Materials that stand on edge increase efficiency in solar cells

Studies by researchers from Lund University in Sweden and Fudan University in China have shown increased efficiency in solar cells thanks to perovskite’s ability to self-organise by standing on edge.

In its regular form, perovskite is very sensitive to moisture. It dissolves when it comes into contact with water, and even normal humidity deteriorates the material within hours or minutes. Now the researchers appear to have overcome that problem.

Tönu Pullerits, professor of chemical physics at Lund University, said: “We have succeeded in producing thin sheets with a water-repelling surface, making the whole construction much more stable. In addition, we have succeeded in orienting the sheets so as to obtain acceptable solar cells, with an efficiency of 10%.”

The researchers not only built thin sheets out of perovskite to achieve water-repelling surfaces but also discovered that the sheets self-organised in a way that clearly increased efficiency.

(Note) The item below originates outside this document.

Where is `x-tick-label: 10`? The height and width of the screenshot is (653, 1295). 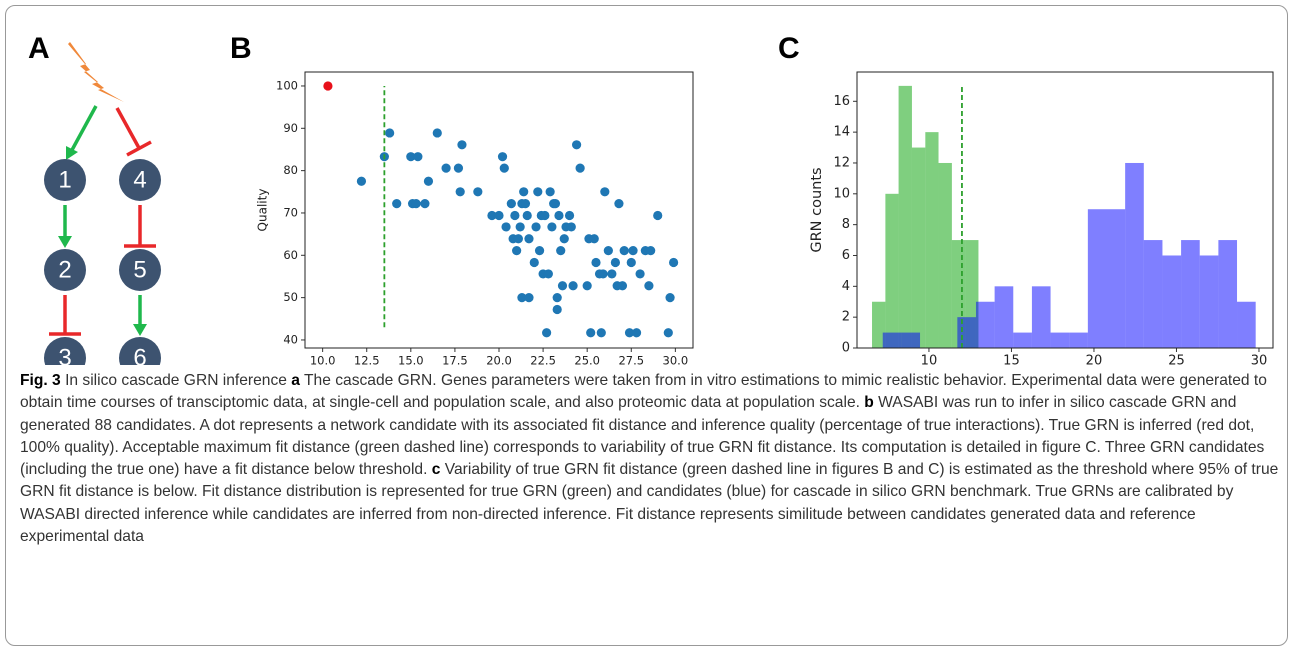
x-tick-label: 10 is located at coordinates (930, 360).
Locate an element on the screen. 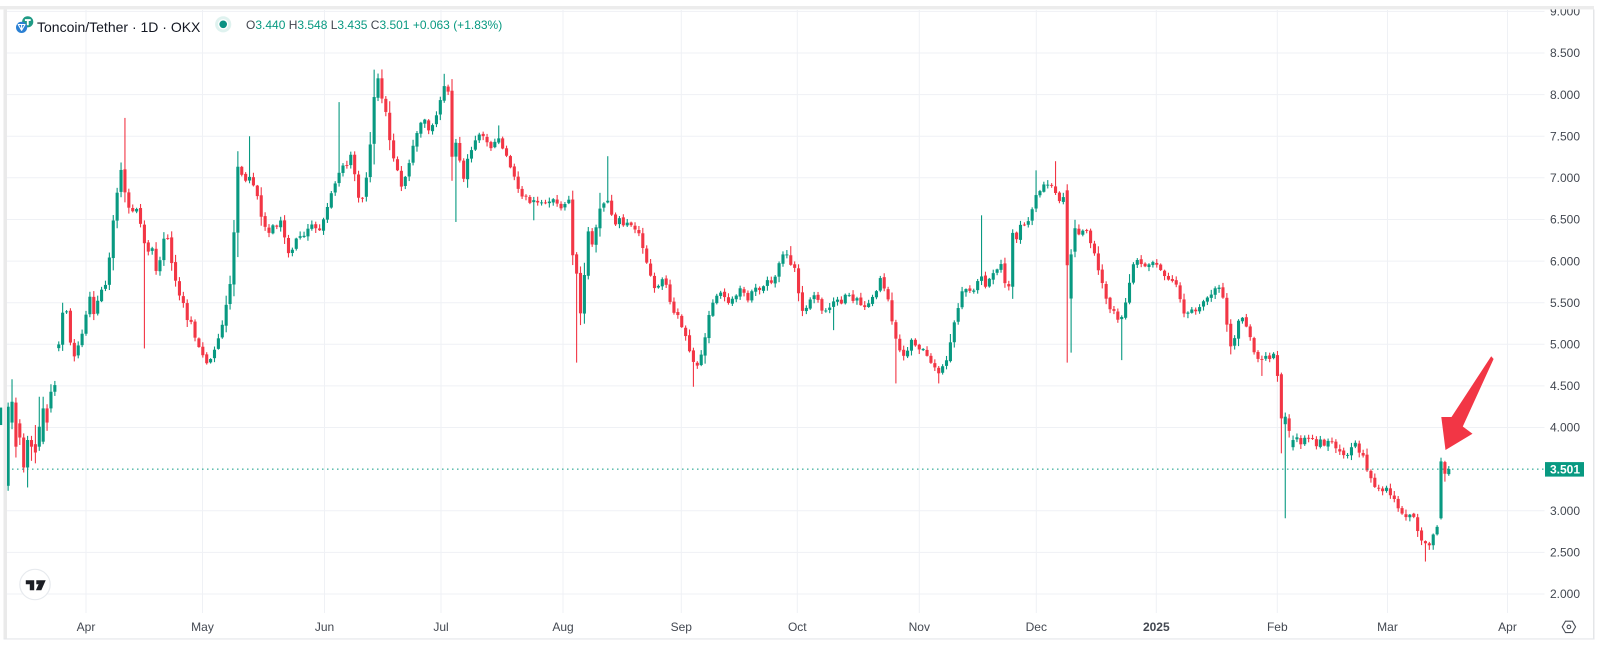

Since the sheets are so thin, many need to be layered on top of each other in order for sufficient absorption of sunlight. A problem arises at this point in that the water-repelling surfaces do not allow electrons to circulate freely within the material. It becomes difficult for the electrons to jump from one sheet to another, which reduces efficiency in the solar cells.

The researchers first tested two different water-repelling surfaces. They expected one version to give better results, enabling the electrons to jump more easily from one sheet to another. Instead, the outcome was the opposite - the second version gave much better results. This surprised the researchers, who then started new experiments to understand why.

"Here, our laser experiments were crucial. We could show that the sheets with the second surface material self-organised in such a way as to stand on edge instead of lying flat against one another", explained Prof Pullerits.

He sees the result as an important step on the way to constructing stable and efficient solar cells out of perovskite. Thanks to the self-organising structure of the sheets, the electrons were able to move freely between the contacts, considerably increasing the efficiency of converting the solar energy to electricity.